Please update every one of the entries below by replacing "dropdown" with "drop-down menu" and leaving everything else unchanged, then write the entries out again.
[Begin RECORDS FOR THIS EXERCISE]
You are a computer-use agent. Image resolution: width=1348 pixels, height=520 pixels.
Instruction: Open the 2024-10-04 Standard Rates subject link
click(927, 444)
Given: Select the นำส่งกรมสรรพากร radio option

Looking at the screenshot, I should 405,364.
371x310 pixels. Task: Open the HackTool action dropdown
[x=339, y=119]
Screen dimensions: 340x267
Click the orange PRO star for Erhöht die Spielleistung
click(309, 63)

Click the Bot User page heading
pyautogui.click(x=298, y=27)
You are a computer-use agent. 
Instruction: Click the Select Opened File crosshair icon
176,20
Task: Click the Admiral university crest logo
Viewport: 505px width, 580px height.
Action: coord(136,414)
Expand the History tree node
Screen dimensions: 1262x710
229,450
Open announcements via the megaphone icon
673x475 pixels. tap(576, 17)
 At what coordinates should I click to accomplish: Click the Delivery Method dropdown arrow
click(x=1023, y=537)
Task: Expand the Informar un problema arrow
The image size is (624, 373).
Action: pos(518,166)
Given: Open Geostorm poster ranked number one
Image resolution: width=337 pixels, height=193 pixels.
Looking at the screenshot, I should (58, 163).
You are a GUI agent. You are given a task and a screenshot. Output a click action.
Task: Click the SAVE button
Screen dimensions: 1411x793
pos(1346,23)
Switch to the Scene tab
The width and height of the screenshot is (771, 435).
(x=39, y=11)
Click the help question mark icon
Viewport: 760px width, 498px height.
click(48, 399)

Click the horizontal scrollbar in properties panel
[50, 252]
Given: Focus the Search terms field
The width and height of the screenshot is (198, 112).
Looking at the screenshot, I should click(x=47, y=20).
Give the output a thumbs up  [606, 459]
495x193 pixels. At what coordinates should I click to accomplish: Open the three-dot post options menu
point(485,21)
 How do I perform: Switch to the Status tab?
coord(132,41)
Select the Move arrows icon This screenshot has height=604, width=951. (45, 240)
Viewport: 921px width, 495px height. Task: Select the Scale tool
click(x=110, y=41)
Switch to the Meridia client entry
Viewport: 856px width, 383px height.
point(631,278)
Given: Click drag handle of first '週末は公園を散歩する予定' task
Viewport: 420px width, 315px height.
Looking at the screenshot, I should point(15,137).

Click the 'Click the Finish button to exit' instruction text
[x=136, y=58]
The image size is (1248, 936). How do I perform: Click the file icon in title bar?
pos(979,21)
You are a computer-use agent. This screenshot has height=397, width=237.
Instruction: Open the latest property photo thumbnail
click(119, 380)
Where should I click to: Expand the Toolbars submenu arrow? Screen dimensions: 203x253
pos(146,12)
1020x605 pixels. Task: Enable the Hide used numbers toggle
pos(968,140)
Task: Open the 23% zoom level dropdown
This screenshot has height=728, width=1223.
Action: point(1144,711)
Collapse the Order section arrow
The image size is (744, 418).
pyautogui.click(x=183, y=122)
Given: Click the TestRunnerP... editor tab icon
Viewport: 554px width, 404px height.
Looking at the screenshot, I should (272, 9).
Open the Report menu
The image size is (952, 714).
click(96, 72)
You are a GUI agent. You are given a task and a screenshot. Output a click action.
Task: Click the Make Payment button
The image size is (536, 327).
[End RECORDS FOR THIS EXERCISE]
# SOLVED PROBLEM:
You are a computer-use agent. Image resolution: width=1348 pixels, height=520 pixels.
Instruction: Open the 2024-10-04 Standard Rates subject link
click(927, 444)
Given: Select the นำส่งกรมสรรพากร radio option

Looking at the screenshot, I should 405,364.
371x310 pixels. Task: Open the HackTool action drop-down menu
[x=339, y=119]
Screen dimensions: 340x267
Click the orange PRO star for Erhöht die Spielleistung
click(309, 63)

Click the Bot User page heading
pyautogui.click(x=298, y=27)
You are a computer-use agent. 
Instruction: Click the Select Opened File crosshair icon
176,20
Task: Click the Admiral university crest logo
Viewport: 505px width, 580px height.
Action: coord(136,414)
Expand the History tree node
Screen dimensions: 1262x710
229,450
Open announcements via the megaphone icon
673x475 pixels. tap(576, 17)
 At what coordinates should I click to accomplish: Click the Delivery Method drop-down menu arrow
click(x=1023, y=537)
Task: Expand the Informar un problema arrow
The image size is (624, 373).
Action: pos(518,166)
Given: Open Geostorm poster ranked number one
Image resolution: width=337 pixels, height=193 pixels.
Looking at the screenshot, I should (58, 163).
You are a GUI agent. You are given a task and a screenshot. Output a click action.
Task: Click the SAVE button
Screen dimensions: 1411x793
pos(1346,23)
Switch to the Scene tab
The width and height of the screenshot is (771, 435).
(x=39, y=11)
Click the help question mark icon
Viewport: 760px width, 498px height.
click(48, 399)

Click the horizontal scrollbar in properties panel
[50, 252]
Given: Focus the Search terms field
The width and height of the screenshot is (198, 112).
Looking at the screenshot, I should click(x=47, y=20).
Give the output a thumbs up  [606, 459]
495x193 pixels. At what coordinates should I click to accomplish: Open the three-dot post options menu
point(485,21)
 How do I perform: Switch to the Status tab?
coord(132,41)
Select the Move arrows icon This screenshot has height=604, width=951. (45, 240)
Viewport: 921px width, 495px height. Task: Select the Scale tool
click(x=110, y=41)
Switch to the Meridia client entry
Viewport: 856px width, 383px height.
point(631,278)
Given: Click drag handle of first '週末は公園を散歩する予定' task
Viewport: 420px width, 315px height.
Looking at the screenshot, I should point(15,137).

Click the 'Click the Finish button to exit' instruction text
[x=136, y=58]
The image size is (1248, 936). How do I perform: Click the file icon in title bar?
pos(979,21)
You are a computer-use agent. This screenshot has height=397, width=237.
Instruction: Open the latest property photo thumbnail
click(119, 380)
Where should I click to: Expand the Toolbars submenu arrow? Screen dimensions: 203x253
pos(146,12)
1020x605 pixels. Task: Enable the Hide used numbers toggle
pos(968,140)
Task: Open the 23% zoom level drop-down menu
This screenshot has height=728, width=1223.
Action: point(1144,711)
Collapse the Order section arrow
The image size is (744, 418).
pyautogui.click(x=183, y=122)
Given: Click the TestRunnerP... editor tab icon
Viewport: 554px width, 404px height.
Looking at the screenshot, I should (272, 9).
Open the Report menu
The image size is (952, 714).
click(96, 72)
You are a GUI agent. You are given a task and a screenshot. Output a click action.
Task: Click the Make Payment button
The image size is (536, 327).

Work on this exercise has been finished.